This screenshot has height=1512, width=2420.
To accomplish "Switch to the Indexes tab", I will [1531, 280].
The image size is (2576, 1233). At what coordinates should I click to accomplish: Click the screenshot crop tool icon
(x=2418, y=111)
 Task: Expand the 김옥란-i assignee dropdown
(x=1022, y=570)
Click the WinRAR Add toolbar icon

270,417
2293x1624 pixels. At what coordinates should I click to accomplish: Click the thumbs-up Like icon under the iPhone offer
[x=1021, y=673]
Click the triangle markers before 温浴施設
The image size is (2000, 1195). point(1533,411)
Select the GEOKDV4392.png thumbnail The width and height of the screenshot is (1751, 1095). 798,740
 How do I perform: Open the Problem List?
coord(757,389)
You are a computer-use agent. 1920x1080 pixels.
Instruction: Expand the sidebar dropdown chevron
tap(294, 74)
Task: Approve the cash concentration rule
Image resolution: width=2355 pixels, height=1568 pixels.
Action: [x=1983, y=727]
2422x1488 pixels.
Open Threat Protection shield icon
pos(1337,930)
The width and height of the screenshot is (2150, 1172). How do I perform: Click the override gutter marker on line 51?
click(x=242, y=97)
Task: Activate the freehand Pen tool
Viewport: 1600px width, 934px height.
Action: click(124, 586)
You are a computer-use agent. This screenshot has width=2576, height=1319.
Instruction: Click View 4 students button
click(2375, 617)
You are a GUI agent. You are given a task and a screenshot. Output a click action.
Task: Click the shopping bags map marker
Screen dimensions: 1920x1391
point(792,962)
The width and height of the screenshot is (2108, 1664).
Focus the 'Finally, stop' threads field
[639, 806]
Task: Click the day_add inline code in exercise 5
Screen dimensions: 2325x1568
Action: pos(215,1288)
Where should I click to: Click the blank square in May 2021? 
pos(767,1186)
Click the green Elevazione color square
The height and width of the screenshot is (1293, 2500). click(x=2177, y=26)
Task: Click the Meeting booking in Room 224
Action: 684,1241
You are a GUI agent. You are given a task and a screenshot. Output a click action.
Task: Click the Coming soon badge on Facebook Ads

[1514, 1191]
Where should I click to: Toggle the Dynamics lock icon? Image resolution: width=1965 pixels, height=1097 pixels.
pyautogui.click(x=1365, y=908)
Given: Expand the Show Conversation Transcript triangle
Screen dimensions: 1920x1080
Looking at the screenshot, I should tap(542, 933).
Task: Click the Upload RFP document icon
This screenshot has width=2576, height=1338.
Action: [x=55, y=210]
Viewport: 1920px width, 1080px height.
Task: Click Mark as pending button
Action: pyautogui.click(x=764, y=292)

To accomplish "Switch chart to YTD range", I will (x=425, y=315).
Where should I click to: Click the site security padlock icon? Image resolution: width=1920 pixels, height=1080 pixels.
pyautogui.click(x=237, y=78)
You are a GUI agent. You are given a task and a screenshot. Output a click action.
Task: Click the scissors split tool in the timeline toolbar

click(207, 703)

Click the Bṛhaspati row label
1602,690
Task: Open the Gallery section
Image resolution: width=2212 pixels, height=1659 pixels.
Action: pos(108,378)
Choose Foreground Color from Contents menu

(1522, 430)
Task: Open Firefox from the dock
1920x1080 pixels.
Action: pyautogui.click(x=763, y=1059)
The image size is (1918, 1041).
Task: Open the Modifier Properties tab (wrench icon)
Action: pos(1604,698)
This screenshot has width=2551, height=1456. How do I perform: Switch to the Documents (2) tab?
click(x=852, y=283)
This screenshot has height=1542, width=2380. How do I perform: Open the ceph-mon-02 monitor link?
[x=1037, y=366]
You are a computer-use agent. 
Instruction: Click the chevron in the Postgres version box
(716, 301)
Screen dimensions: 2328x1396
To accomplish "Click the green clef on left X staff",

Work order — The whole of the data above must be given again, unaltered and complete.

Answer section —
This screenshot has height=1512, width=2420.
To accomplish "Switch to the Indexes tab", I will [1531, 280].
The image size is (2576, 1233). At what coordinates should I click to accomplish: Click the screenshot crop tool icon
(x=2418, y=111)
 Task: Expand the 김옥란-i assignee dropdown
(x=1022, y=570)
Click the WinRAR Add toolbar icon

270,417
2293x1624 pixels. At what coordinates should I click to accomplish: Click the thumbs-up Like icon under the iPhone offer
[x=1021, y=673]
Click the triangle markers before 温浴施設
The image size is (2000, 1195). point(1533,411)
Select the GEOKDV4392.png thumbnail The width and height of the screenshot is (1751, 1095). 798,740
 How do I perform: Open the Problem List?
coord(757,389)
You are a computer-use agent. 1920x1080 pixels.
Instruction: Expand the sidebar dropdown chevron
tap(294, 74)
Task: Approve the cash concentration rule
Image resolution: width=2355 pixels, height=1568 pixels.
Action: [x=1983, y=727]
2422x1488 pixels.
Open Threat Protection shield icon
pos(1337,930)
The width and height of the screenshot is (2150, 1172). How do I perform: Click the override gutter marker on line 51?
click(x=242, y=97)
Task: Activate the freehand Pen tool
Viewport: 1600px width, 934px height.
Action: click(124, 586)
You are a computer-use agent. This screenshot has width=2576, height=1319.
Instruction: Click View 4 students button
click(2375, 617)
You are a GUI agent. You are given a task and a screenshot. Output a click action.
Task: Click the shopping bags map marker
Screen dimensions: 1920x1391
point(792,962)
The width and height of the screenshot is (2108, 1664).
Focus the 'Finally, stop' threads field
[639, 806]
Task: Click the day_add inline code in exercise 5
Screen dimensions: 2325x1568
Action: pos(215,1288)
Where should I click to: Click the blank square in May 2021? 
pos(767,1186)
Click the green Elevazione color square
The height and width of the screenshot is (1293, 2500). click(x=2177, y=26)
Task: Click the Meeting booking in Room 224
Action: 684,1241
You are a GUI agent. You are given a task and a screenshot. Output a click action.
Task: Click the Coming soon badge on Facebook Ads

[1514, 1191]
Where should I click to: Toggle the Dynamics lock icon? Image resolution: width=1965 pixels, height=1097 pixels.
pyautogui.click(x=1365, y=908)
Given: Expand the Show Conversation Transcript triangle
Screen dimensions: 1920x1080
Looking at the screenshot, I should tap(542, 933).
Task: Click the Upload RFP document icon
This screenshot has width=2576, height=1338.
Action: [x=55, y=210]
Viewport: 1920px width, 1080px height.
Task: Click Mark as pending button
Action: pyautogui.click(x=764, y=292)

To accomplish "Switch chart to YTD range", I will (x=425, y=315).
Where should I click to: Click the site security padlock icon? Image resolution: width=1920 pixels, height=1080 pixels.
pyautogui.click(x=237, y=78)
You are a GUI agent. You are given a task and a screenshot. Output a click action.
Task: Click the scissors split tool in the timeline toolbar

click(207, 703)

Click the Bṛhaspati row label
1602,690
Task: Open the Gallery section
Image resolution: width=2212 pixels, height=1659 pixels.
Action: pos(108,378)
Choose Foreground Color from Contents menu

(1522, 430)
Task: Open Firefox from the dock
1920x1080 pixels.
Action: pyautogui.click(x=763, y=1059)
The image size is (1918, 1041).
Task: Open the Modifier Properties tab (wrench icon)
Action: pos(1604,698)
This screenshot has width=2551, height=1456. How do I perform: Switch to the Documents (2) tab?
click(x=852, y=283)
This screenshot has height=1542, width=2380. How do I perform: Open the ceph-mon-02 monitor link?
[x=1037, y=366]
You are a computer-use agent. 
Instruction: Click the chevron in the Postgres version box
(716, 301)
Screen dimensions: 2328x1396
To accomplish "Click the green clef on left X staff",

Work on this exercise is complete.